Блатная музыка. «Жаргонъ» тюрьмы (Трахтенберг) - страница 66

Убивалъ-то младъ ясенъ соколъ гусей-лебедей,
Убивалъ-то младъ ясенъ соколъ сѣрыхъ уточекъ.
Что когда-то было добру молодцу пора-времячко,
Что ходилъ-то гулялъ добрый молодецъ на волюшкѣ,
Что теперь-то добру молодцу поры-время нѣтъ.
Засажонъ-то сидитъ добрый молодецъ во побѣдности:
У злыхъ вороговъ добрый молодецъ въ земляной тюрьмѣ.
Онъ не годъ-то сидитъ, добрый молодецъ, и не два года,
Онъ сидитъ-то добрый молодецъ ровно тридцать лѣтъ,
Что головушка у добра молодца стала сѣдешенька
Что бородушка у добра молодца стала бѣлешенька,
А все ждетъ-то онъ, поджидаетъ выкупу — выручки:
Былъ и выкупъ бы, была выручка, своя волюшка,
Да далечева родимая сторонушка!

Приложеніе 3-е

Нѣчто о «Музыкѣ»

(т. е. о тюремномъ арестантскомъ жаргонѣ)[16].

Употребляемый въ тюрьмахъ западнаго края, онъ нѣкоторыми словами рѣзко отличается отъ языка, употребляемаго въ тюрьмахъ сѣверныхъ или южныхъ губерній, Сибири и столицъ, — но все же представляетъ «одно цѣлое» — языкъ, которымъ пользуется «блатной» міръ нашего отечества. Языкъ, употребляемый столичными «блатными», подраздѣляется на «петербургскій» и «московскій». Слово, въ одной тюрьмѣ значащее одно, въ другой означаетъ нѣчто совершенно другое, что однако, какъ указано выше, не мѣшаетъ «блатнымъ», пользуясь этимъ языкомъ и жаргонами, повсюду отлично понимать другъ друга. Въ образномъ и подчасъ остроумномъ и мѣткомъ подборѣ словъ этого языка встрѣчаются часто проникшія въ него, большею частію въ искаженномъ уродливомъ видѣ, иностранныя имена и названія.

● **Исходные материалы**
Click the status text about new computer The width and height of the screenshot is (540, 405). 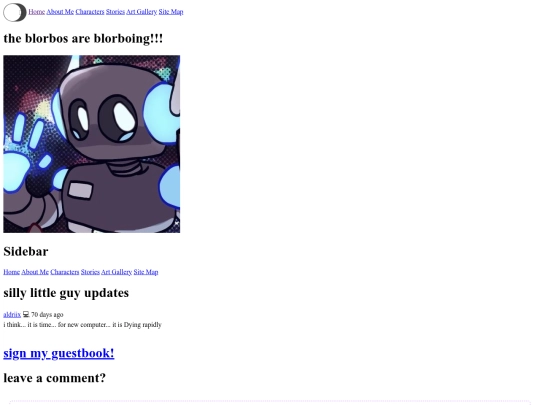(83, 325)
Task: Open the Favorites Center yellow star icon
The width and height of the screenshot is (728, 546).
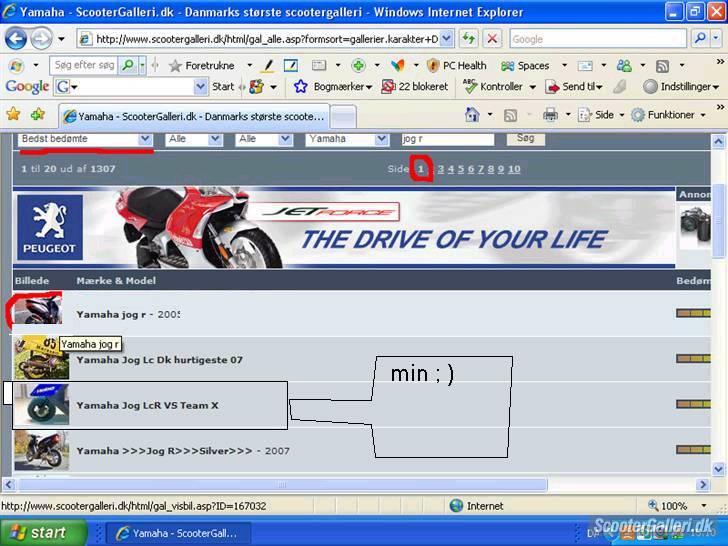Action: coord(13,115)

● **Цель задания**
Дословно перепишите из текста всё, начиная со слов «Употребляемый въ тюрьмахъ» и до слов «имена и названія.» включительно. Перечень никак не связан с текстом.

● **Правильный ответ**
Употребляемый въ тюрьмахъ западнаго края, онъ нѣкоторыми словами рѣзко отличается отъ языка, употребляемаго въ тюрьмахъ сѣверныхъ или южныхъ губерній, Сибири и столицъ, — но все же представляетъ «одно цѣлое» — языкъ, которымъ пользуется «блатной» міръ нашего отечества. Языкъ, употребляемый столичными «блатными», подраздѣляется на «петербургскій» и «московскій». Слово, въ одной тюрьмѣ значащее одно, въ другой означаетъ нѣчто совершенно другое, что однако, какъ указано выше, не мѣшаетъ «блатнымъ», пользуясь этимъ языкомъ и жаргонами, повсюду отлично понимать другъ друга. Въ образномъ и подчасъ остроумномъ и мѣткомъ подборѣ словъ этого языка встрѣчаются часто проникшія въ него, большею частію въ искаженномъ уродливомъ видѣ, иностранныя имена и названія.